Normalize the scaling of number-based columns so they're on the same level (no higher/lower or extreme)
This helps models treat all values fairly, no matter their original range.
"""

#Normalize numerical features
scaler = StandardScaler()

#Specified columns to normalize (in case needed; ranging values - equal impact)
numerical_features = ['RottenTomatoes','Budget']
df[numerical_features] = scaler.fit_transform(df[numerical_features])

Normalizing numerical features helps ensure that different values, like RottenTomatoes and Budget, are on the same scale. (just so that these fields do not exceed a range, upscaling different values)

By scaling these features to a similar range, we make sure each one has an equal impact on the model we are implementing (movie recommendation system), leading to more accurate recommendations.

### **Combining the utilized features**

In [None]:
# Ensure proper combination of features for recommendation
df['combined_features'] = df['Genre'] + ' ' + df['Story'] + ' ' + df['LeadStudio'] + ' ' + df['RottenTomatoes'].astype(str)

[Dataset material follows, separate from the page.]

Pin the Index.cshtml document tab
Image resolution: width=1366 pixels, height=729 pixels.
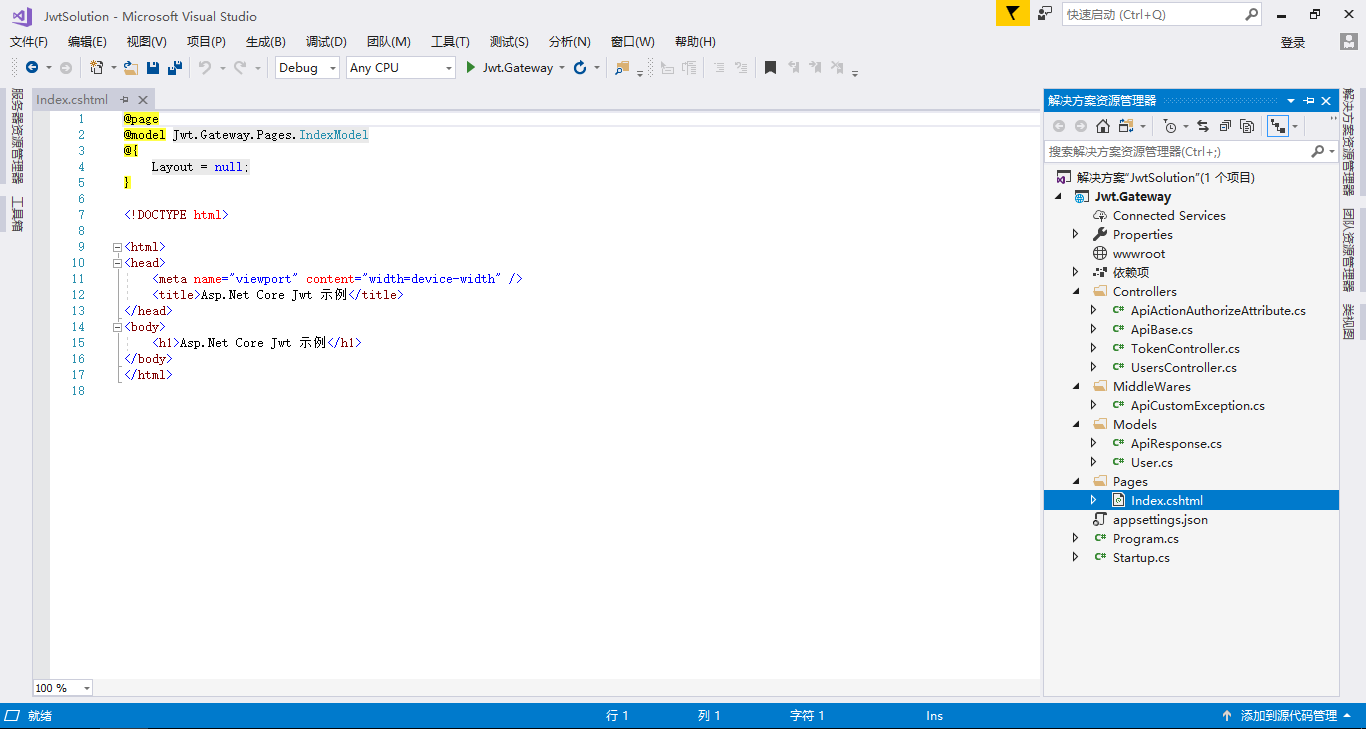click(x=126, y=99)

**Serveral factors play in role (determine movie recommendation to user)**

**Genre:**

Captures the type of movie genre. Helps match movies of similar genres.

**Story:**

Allows the model to identify the type of movie

**LeadStudio:**

Provids information on production studio

**RottenTomatoes (scaled):**

Allows the system to recommend movies with similar audience or rating/critics.

**Note:**

The year is not included for this factor of determining whether the movie to relevant to the user history/recently watched movie.

Therefore it gives a wider span of movies to are relevant to the user's preference for recommendation.

#### **TF-IDF Extraction**

In [None]:
"""
Creates a TF-IDF vectorizer to convert text data into numerical form, focusing on frequent words and word pairs
"""

#Create a TF-IDF Vectorizer with specified parameters for better extraction
tfidf_vectorizer = TfidfVectorizer(stop_words='english', ngram_range=(1, 2), min_df=5)

#Fit and transform the combined features into a TF-IDF matrix
tfidf_matrix = tfidf_vectorizer.fit_transform(df['combined_features'])
print(f"TF-IDF Matrix Shape: {tfidf_matrix.shape}")

TF-IDF Matrix Shape: (969, 271)


Turning movie details, like the genre, story, etc. into numbers (extract meaningful features through text). Using TF-IDF (Term Frequency-Inverse Document Frequency) to identify important words and phrases, thus ignoring stopwords. By looking at both single words and word pairs (ngram_range=(1,2)), it creates a numerical representation for each movie based on its description, (min_df=5) to ensure terms that appear in at least 5 movies are considered.

This helps/acknowledge which movies are similar to each other, making defined recommendations.

#### **Computing the Cosine Similarity**

In [None]:
"""
Calculates the similarity between all movies based on their combined features using cosine similarity.
Later converts the similarity values into a DataFrame for easy viewing and access (viewable matrix (optional))
"""

#Calculate cosine similarity between all movies based on their combined features
cosine_sim = cosine_similarity(tfidf_matrix, tfidf_matrix)

#Convert the cosine similarity matrix into a df for easy access
cosine_sim_df = pd.DataFrame(cosine_sim, index=df['Movie'], columns=df['Movie'])

In regards to the cosine similarity, it calculates how similar each movie is to every other movie using the combined features like genre and story. It does this by comparing the movies based on their numerical representations, with cosine similarity measuring how closely related the two movies are.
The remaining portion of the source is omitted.